You don't have to be a big bank to offer better mobile banking capabilities. City Bank, with more than $2 billion in assets, allows customers to do much more than "check account balance" through its mobile app.

Like Simple, City Bank lets a customer flip a switch labeled "activation" to temporarily turn off a debit card, should he think it's lost. The bank also allows customers to unblock foreign transactions and view check images within the transaction history. The app also allows customers to glean info, like balances or reward checking status without logging in. That's a big deal. The design (which looks like a tic-tac-toe board) is clearer and crisper than most other banking apps' style sensibilities.

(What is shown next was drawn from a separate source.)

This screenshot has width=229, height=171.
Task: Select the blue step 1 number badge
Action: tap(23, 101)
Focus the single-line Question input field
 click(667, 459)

Mercantile Bank of Michigan

Mercantile Bank has been fearless about mobile innovation. It was the first bank to partner with PayPal; it provides PayPal mobile payments and an archive of past transactions on mobile devices. The bank is creating an "add to wallet" feature to let people use mobile payment options from Visa and Google. It's working on integrating its mobile banking app with Mint personal financial management software. And most interesting to us, it is building support for mobile video technology from uGenius. Such a video connection should be a large step toward user acceptance and general usefulness.


What sets Pageonce apart from other consumer-facing personal finance management software program, such as Mint, is the app lets people pay their bills and other people as well as pull all of their financial accounts into a single view. The Money & Bills app is meant to make the chore of paying bills less painful than what banks offer customers.

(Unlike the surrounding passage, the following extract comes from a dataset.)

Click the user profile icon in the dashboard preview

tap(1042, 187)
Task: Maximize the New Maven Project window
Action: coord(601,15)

The design of the mobile app surpasses many of its PFM peers, largely because the company's roots originated in building for mobile first.

Pageonce's larger ambitions are to build a digital wallet. The startup, which has about 8 million users in the U.S., says it currently processes more than $1 million worth of bill payments per day. Pageonce, which lets users archive bills and schedule payments, offers phone and email support, should customer concerns arise.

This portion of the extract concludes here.